Records shown>
++++

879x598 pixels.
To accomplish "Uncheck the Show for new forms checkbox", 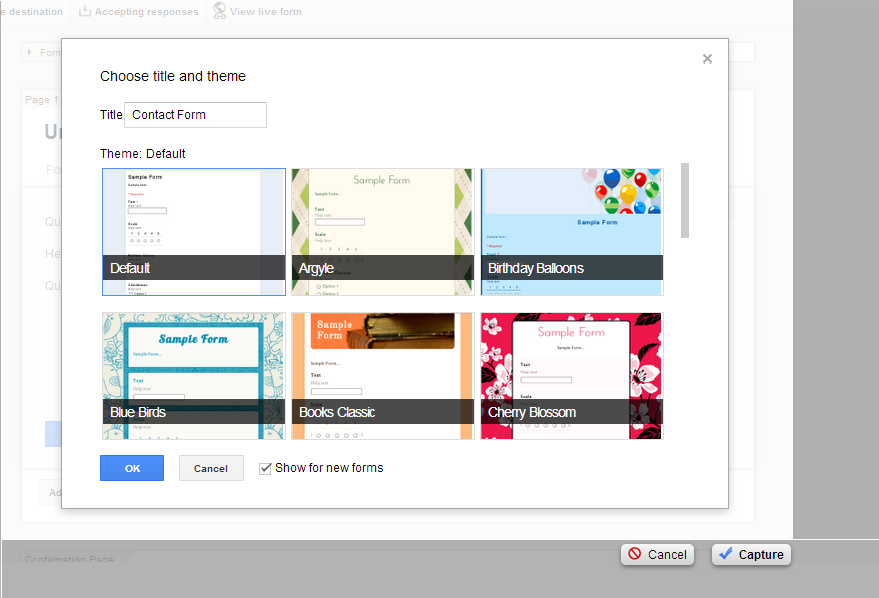I will click(265, 468).
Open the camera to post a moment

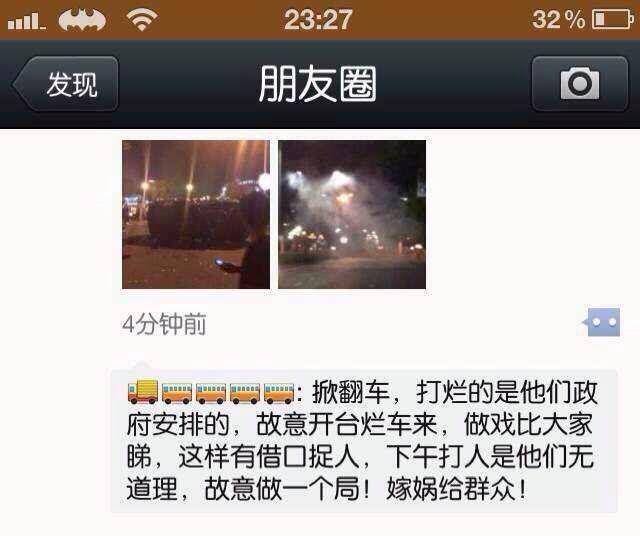coord(580,84)
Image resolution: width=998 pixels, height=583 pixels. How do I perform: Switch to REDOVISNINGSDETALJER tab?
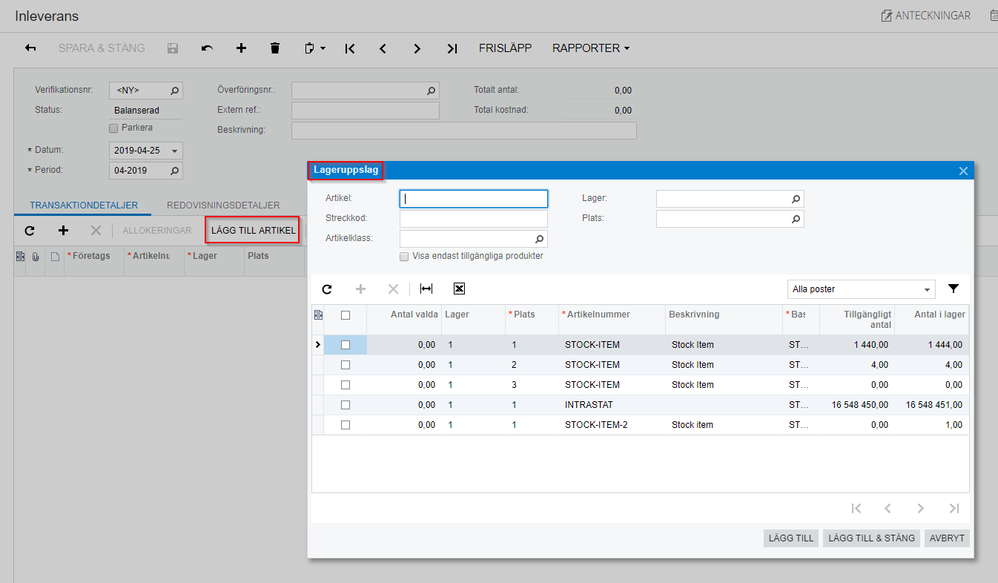pyautogui.click(x=223, y=205)
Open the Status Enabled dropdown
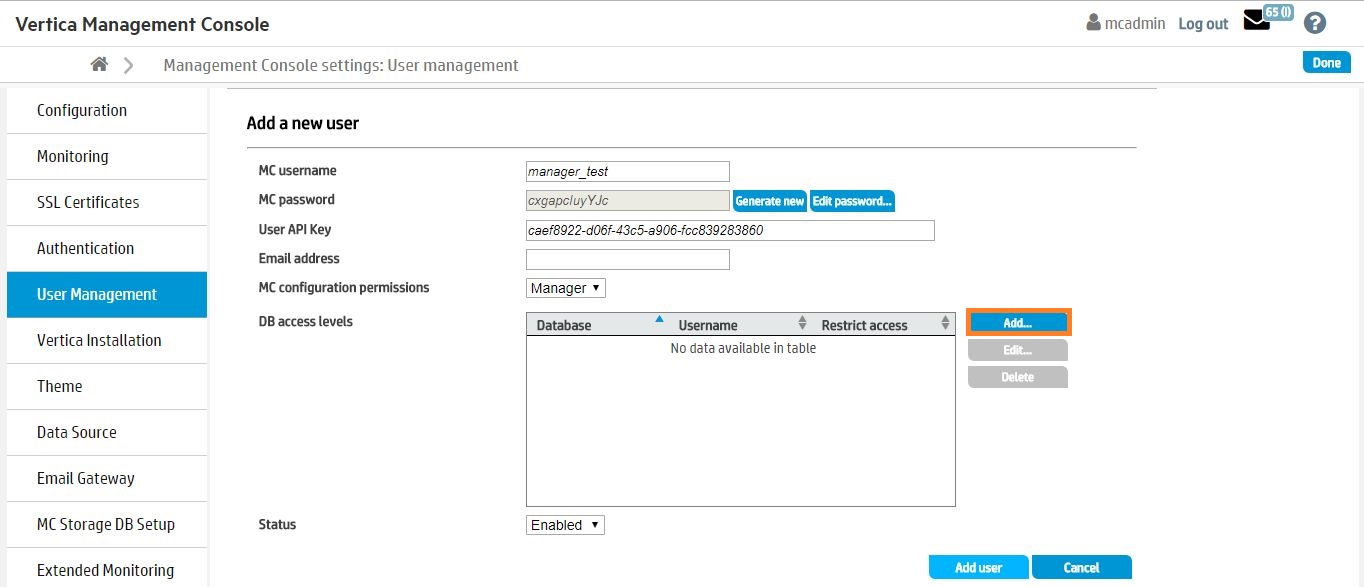Image resolution: width=1364 pixels, height=587 pixels. click(565, 525)
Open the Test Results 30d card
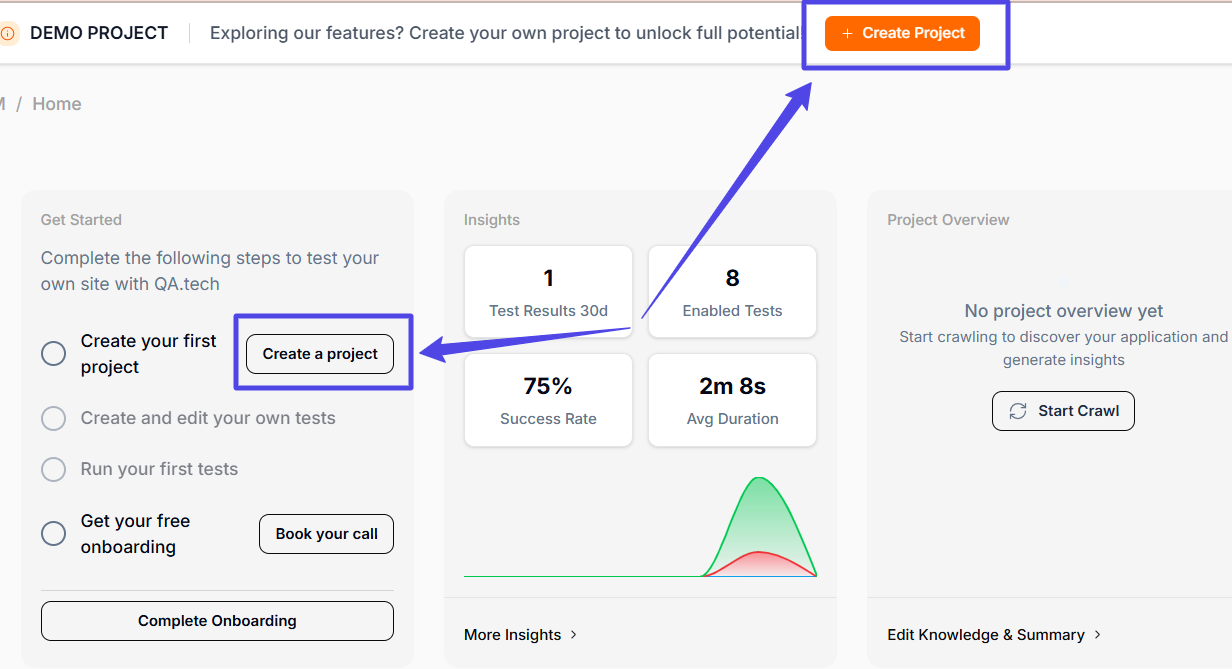This screenshot has height=669, width=1232. [x=548, y=292]
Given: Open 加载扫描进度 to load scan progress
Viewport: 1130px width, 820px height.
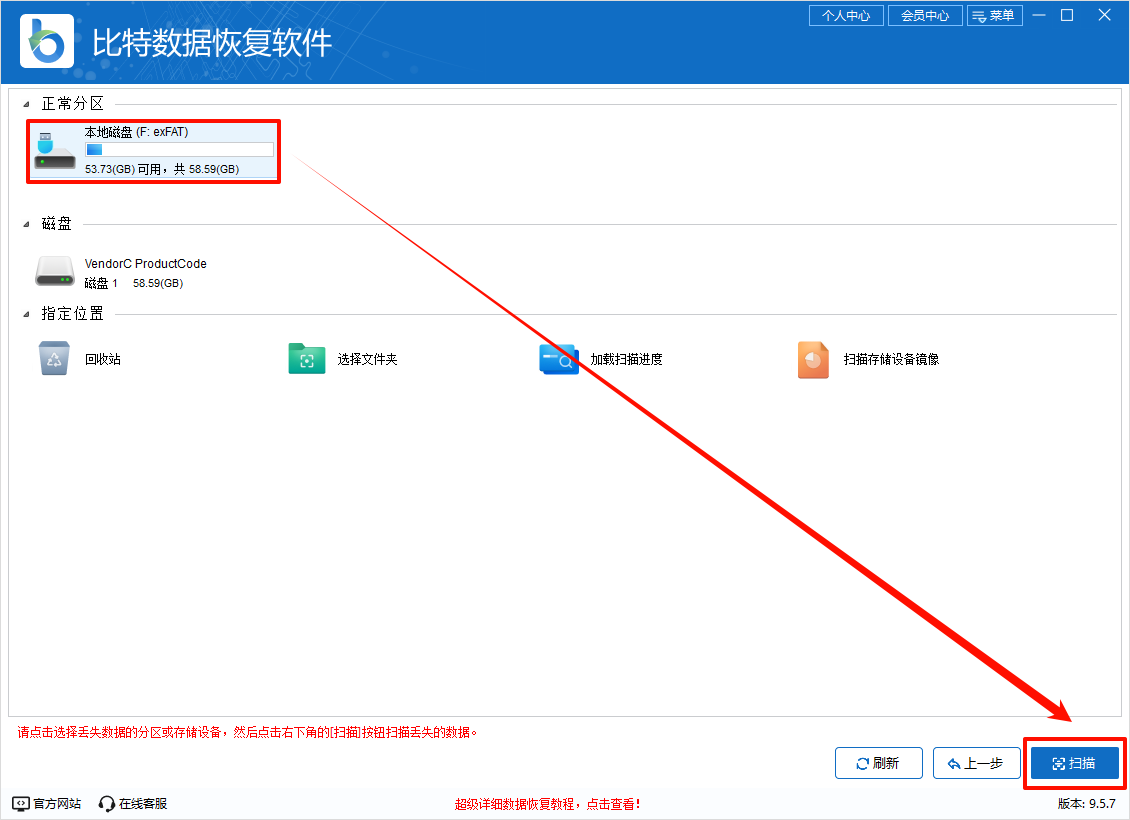Looking at the screenshot, I should pos(561,359).
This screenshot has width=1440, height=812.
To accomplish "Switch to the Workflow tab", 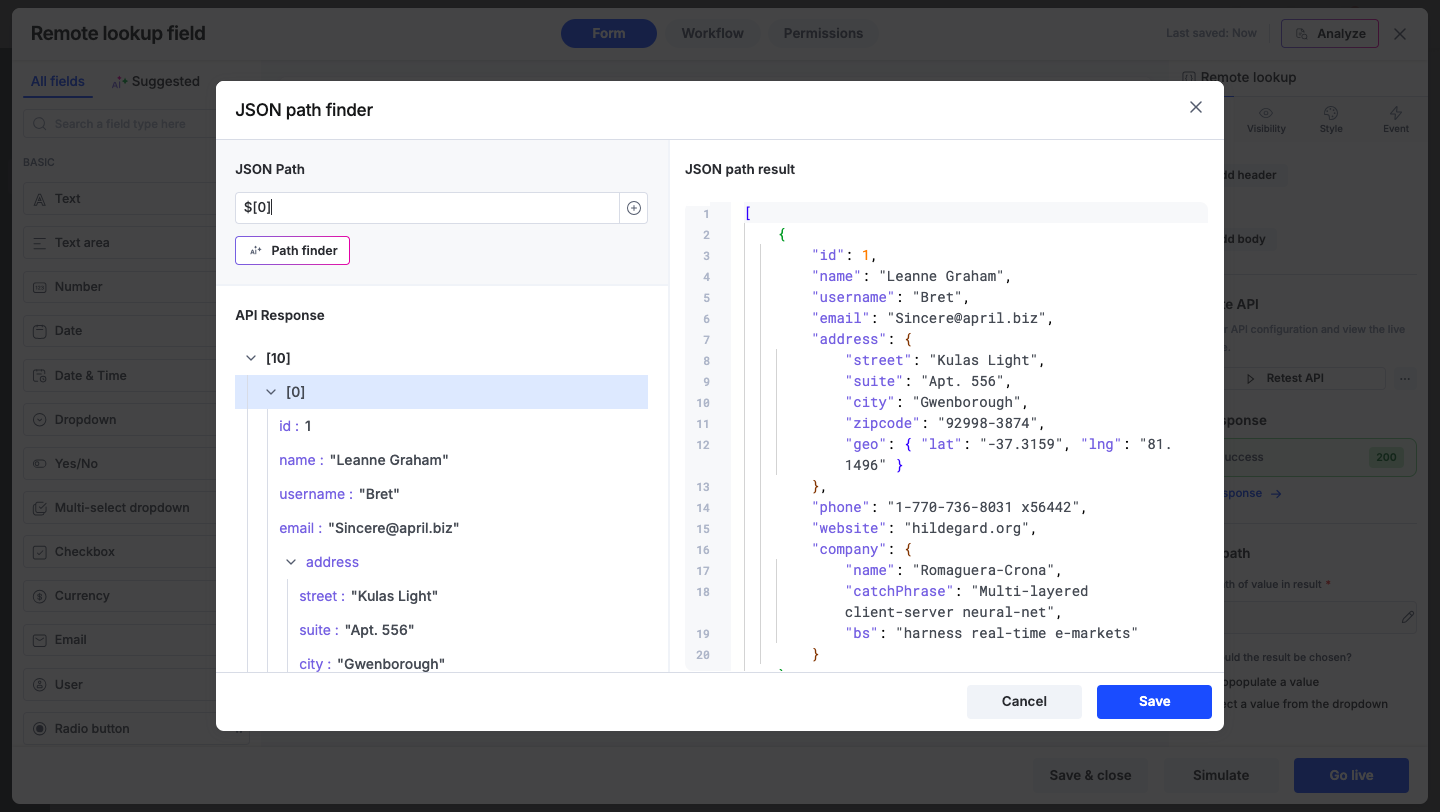I will [x=712, y=33].
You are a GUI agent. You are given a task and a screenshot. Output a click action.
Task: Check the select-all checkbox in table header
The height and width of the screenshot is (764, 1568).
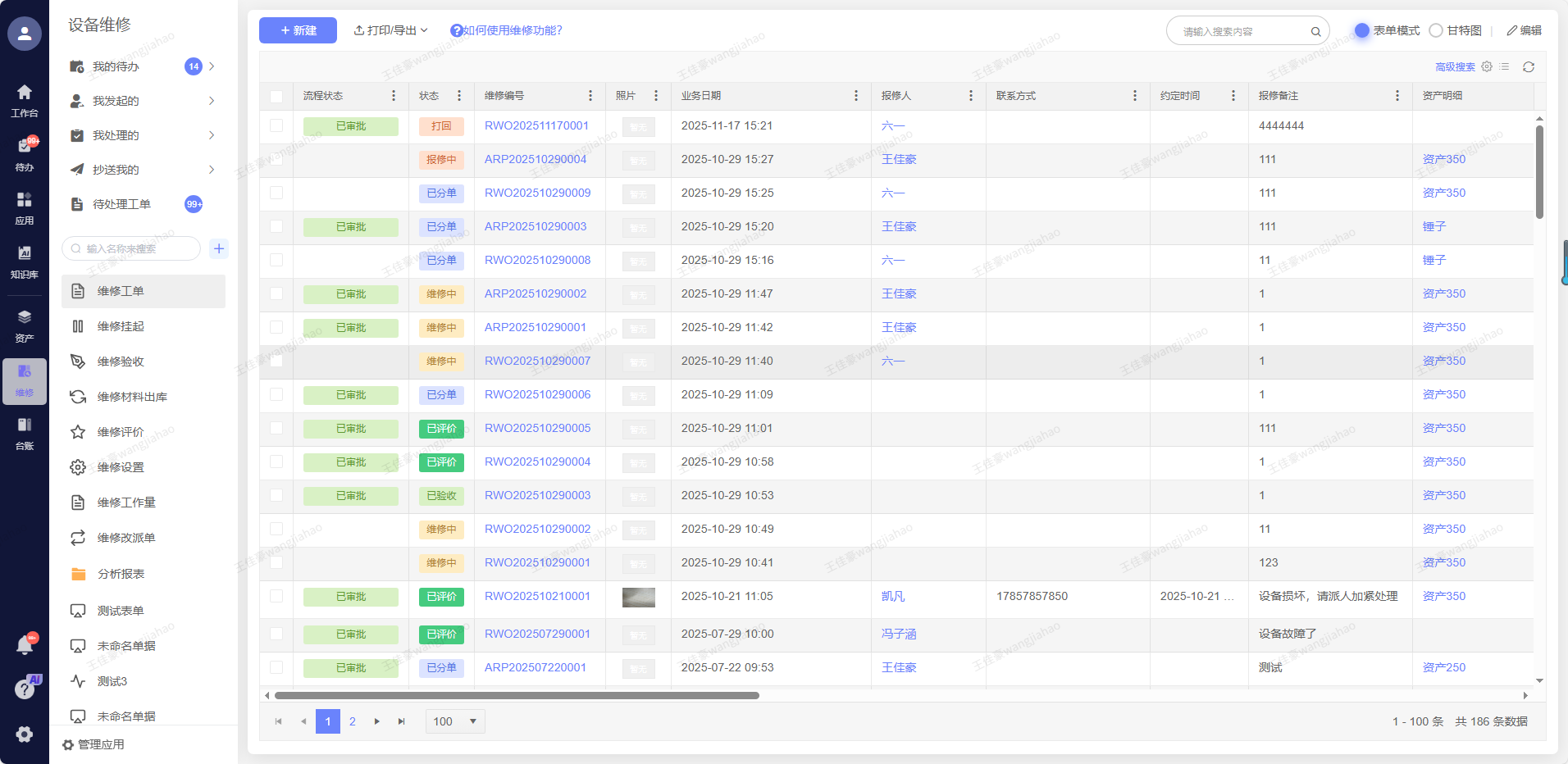276,96
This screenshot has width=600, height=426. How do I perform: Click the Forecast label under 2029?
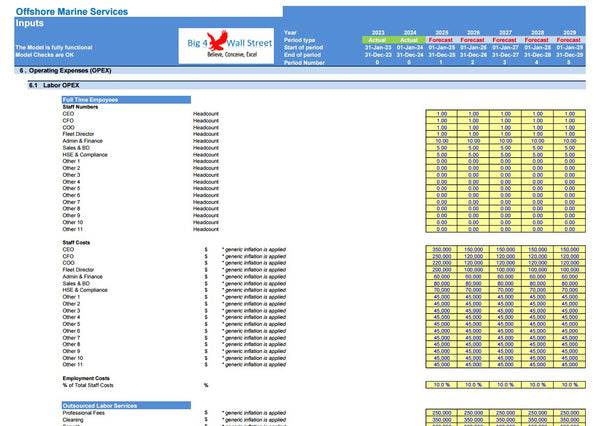[570, 40]
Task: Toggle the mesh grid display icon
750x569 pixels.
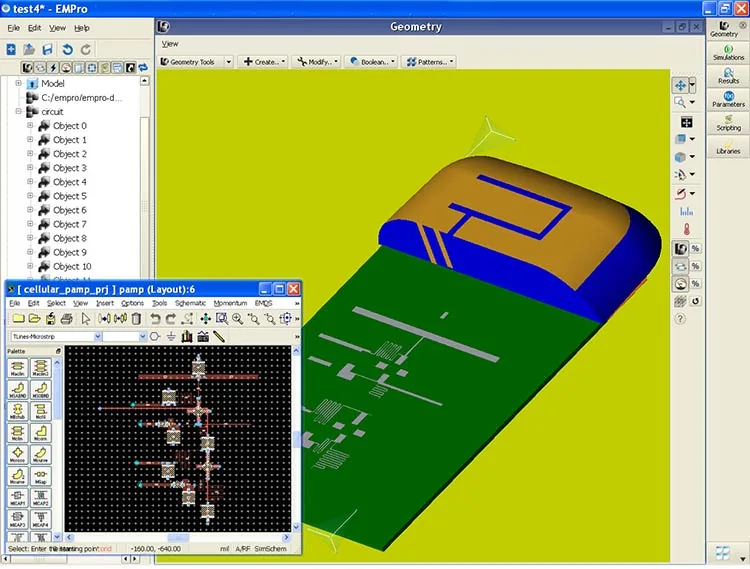Action: [x=680, y=301]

++++

Once the line containing "Task: Toggle the mesh grid display icon" is found, copy it and each line after it through the end of the entries above exactly; nothing else, and no pictures.

Task: Toggle the mesh grid display icon
750x569 pixels.
Action: [x=680, y=301]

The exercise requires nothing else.